What actually impacts deliverability
In practice, deliverability outcomes depend less on the platform itself and more on:
- List hygiene
- Sending consistency
- Authentication setup
- Content quality
Between the two:
- Mailchimp often performs very well out of the box for smaller senders who benefit from firm defaults.
- Brevo tends to perform better at scale for teams managing higher volumes or more complex sending patterns.
Deliverability and infrastructure considerations in this section are consistent with independent evaluations published by platforms such as EmailTooltester, which emphasize sending behavior and reputation management over tooling alone.

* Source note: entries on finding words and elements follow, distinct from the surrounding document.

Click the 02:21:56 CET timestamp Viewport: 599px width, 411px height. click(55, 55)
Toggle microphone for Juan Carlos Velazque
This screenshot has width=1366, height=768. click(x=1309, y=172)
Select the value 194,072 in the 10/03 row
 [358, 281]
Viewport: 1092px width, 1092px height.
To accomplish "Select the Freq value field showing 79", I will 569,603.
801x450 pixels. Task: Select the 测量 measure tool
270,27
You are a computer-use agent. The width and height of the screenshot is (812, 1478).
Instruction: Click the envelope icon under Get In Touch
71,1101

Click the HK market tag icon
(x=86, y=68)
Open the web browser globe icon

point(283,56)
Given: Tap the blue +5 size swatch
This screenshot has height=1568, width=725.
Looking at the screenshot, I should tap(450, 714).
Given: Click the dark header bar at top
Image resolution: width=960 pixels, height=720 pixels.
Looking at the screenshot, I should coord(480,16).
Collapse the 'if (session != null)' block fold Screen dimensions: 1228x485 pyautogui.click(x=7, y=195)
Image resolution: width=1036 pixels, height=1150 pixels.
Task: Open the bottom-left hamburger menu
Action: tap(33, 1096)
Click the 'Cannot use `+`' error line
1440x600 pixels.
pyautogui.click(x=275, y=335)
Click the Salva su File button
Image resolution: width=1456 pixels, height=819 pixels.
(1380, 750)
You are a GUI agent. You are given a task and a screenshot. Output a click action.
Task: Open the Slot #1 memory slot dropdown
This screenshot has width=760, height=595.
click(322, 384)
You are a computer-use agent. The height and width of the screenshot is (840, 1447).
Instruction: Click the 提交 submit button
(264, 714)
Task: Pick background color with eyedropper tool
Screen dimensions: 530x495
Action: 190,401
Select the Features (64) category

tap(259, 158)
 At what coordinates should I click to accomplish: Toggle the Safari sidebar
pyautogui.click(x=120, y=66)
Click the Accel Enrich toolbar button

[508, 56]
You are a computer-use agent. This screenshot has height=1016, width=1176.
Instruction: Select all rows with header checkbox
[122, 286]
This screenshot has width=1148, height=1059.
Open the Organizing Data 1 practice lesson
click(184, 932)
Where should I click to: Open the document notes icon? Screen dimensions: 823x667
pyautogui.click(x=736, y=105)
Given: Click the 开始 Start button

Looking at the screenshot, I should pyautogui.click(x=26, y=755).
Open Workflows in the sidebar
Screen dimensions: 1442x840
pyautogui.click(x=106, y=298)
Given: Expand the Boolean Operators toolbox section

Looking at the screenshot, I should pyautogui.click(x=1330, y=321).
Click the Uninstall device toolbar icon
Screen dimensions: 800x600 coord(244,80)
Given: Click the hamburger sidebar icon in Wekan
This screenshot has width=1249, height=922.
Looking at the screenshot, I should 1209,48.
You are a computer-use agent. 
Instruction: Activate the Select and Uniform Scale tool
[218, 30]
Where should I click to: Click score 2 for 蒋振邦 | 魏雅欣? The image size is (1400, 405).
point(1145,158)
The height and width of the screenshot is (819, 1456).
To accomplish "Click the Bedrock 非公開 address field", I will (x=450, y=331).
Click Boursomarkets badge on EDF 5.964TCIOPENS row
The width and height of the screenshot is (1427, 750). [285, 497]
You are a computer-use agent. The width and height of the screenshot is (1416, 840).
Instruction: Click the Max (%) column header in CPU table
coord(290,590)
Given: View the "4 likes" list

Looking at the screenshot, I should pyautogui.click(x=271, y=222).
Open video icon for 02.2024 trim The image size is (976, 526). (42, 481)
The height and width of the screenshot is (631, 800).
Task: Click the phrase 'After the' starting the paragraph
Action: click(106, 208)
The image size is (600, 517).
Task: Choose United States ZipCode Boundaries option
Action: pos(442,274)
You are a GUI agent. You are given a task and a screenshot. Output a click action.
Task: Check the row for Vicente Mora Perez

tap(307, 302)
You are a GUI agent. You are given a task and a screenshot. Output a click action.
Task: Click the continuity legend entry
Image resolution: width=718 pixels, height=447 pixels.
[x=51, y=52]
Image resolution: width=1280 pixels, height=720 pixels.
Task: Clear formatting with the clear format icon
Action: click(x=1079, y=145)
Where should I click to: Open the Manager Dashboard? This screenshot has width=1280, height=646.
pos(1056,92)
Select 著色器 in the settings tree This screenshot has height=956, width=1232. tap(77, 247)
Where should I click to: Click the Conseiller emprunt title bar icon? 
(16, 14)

Final Verdict: Which One Should You Choose in 2026?
There is no universal winner between Brevo and Mailchimp. The right choice depends on how you operate today and how you expect your marketing to evolve.
Both platforms are mature, reliable, and widely adopted — but they are optimized for different operating models.
Choose Brevo if you…
- Want an email marketing platform with a strong built-in CRM
- Manage large or growing contact lists with controlled sending volumes
- Combine marketing and transactional emails under one roof
- Operate in Europe or care about EU-based infrastructure and GDPR alignment
- Prefer flexibility over rigid, opinionated workflows
- Expect to scale automation and lifecycle management over time
Brevo makes more sense when email marketing is part of a broader customer system, not just a newsletter channel.
Free plan available (up to 300 emails/day). No credit card required.
Choose Mailchimp if you…
- Want to launch campaigns quickly with minimal setup
- Prioritize ease of use and guided workflows
- Run ecommerce-focused or promotion-heavy campaigns
- Have a small to mid-size list and value strong defaults
- Rely heavily on a large integration ecosystem
- Prefer guardrails that reduce risk without deep configuration
Mailchimp remains a strong choice for teams that value simplicity, speed, and predictability.
Bottom line
Mailchimp excels at getting started fast.
Brevo excels at growing without needing to rebuild later.
If your needs are primarily campaign-driven today, Mailchimp is often the most straightforward option.
If you’re thinking in terms of systems, lifecycle, and long-term scalability, Brevo tends to age better.